The past month has been a busy one. The crunch to finish up work before winter has begun, preparations for the class I am teaching have been taking some time, and I have been building a piece of furniture. This furniture project has been interesting in many ways. It is a cherry pedestal that will hold a stainless steel sculpture that one of the other shop members is building. It has been fun learning, and relearning, some techniques. It also turned out to be good motivation to do some work on the house.

I have known for a long time that I am most productive when I have a deadline within sight. I can try to get things done ahead of time, but really, that time is spent doing anything other than the project at hand.
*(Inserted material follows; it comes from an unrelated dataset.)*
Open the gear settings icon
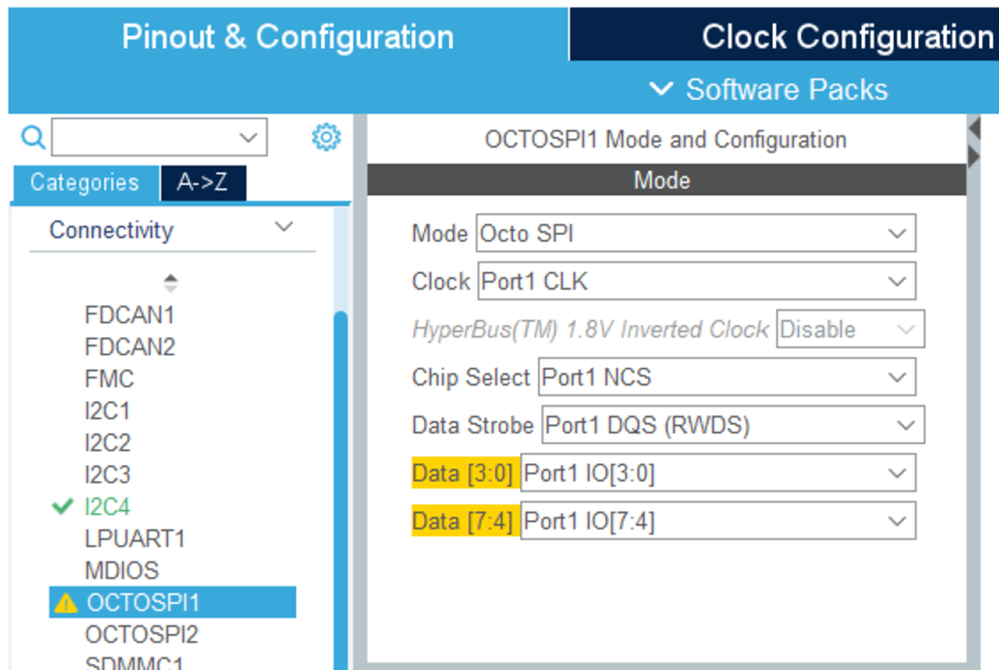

Sometimes those things done while procrastinating are very important tasks that I would never get to otherwise like tuning up tools, cleaning, and practicing skills.


I was working on someone else's deadline. I knew that the sculptor would not make the deadline, but I still had to pretend to be working on the pedestal as if it would be ready in time. The real work could not begin until progress happened on the sculpture. In the mean time, I had to clear some space in the shop. A pile of old panelling that I salvaged from the firehouse caught my eye. The easiest way to take care of that pile was to strip the old brown shellac off refinish it, and install it as the kitchen ceiling in my house. That is the easiest way to move a pile, right? (to be honest, it wasn't even in the way, but provided a good distraction). But here are the results! It was a long overdue improvement to the house.



Also in this time, I built the frames for the windows in the gable ends and installed temporary plexiglass windows in them.

Unfortunately that is it for progress on the house at this point. Here are some photos of the pedestal though.




Design



Shooting board for 30 degree bevel

Wedges and rope for the glue-up


Glued!

Leg stock

Leg pattern

Legs were cut 1/16" oversize then finished with pattern bit on a router

Legs and the column after a messy glue-up


Cutting the tenon

Pared to size

Chamfer to dress up the bottom. This will get a brass
plate over it to hold the staves together and cover the hole

Mortice layout


Hanger bolts installed


Top layout


Upper brackets


A visit to the screw museum- all made right here in Worcester

A screw goes through each stave to hold the wood together,
and three more are prepped to fix the granite top in place.

Last glue-up

Several coats of Tung oil and some wax,
ready to be entwined with stainless steel
roses and graced with the sculpture.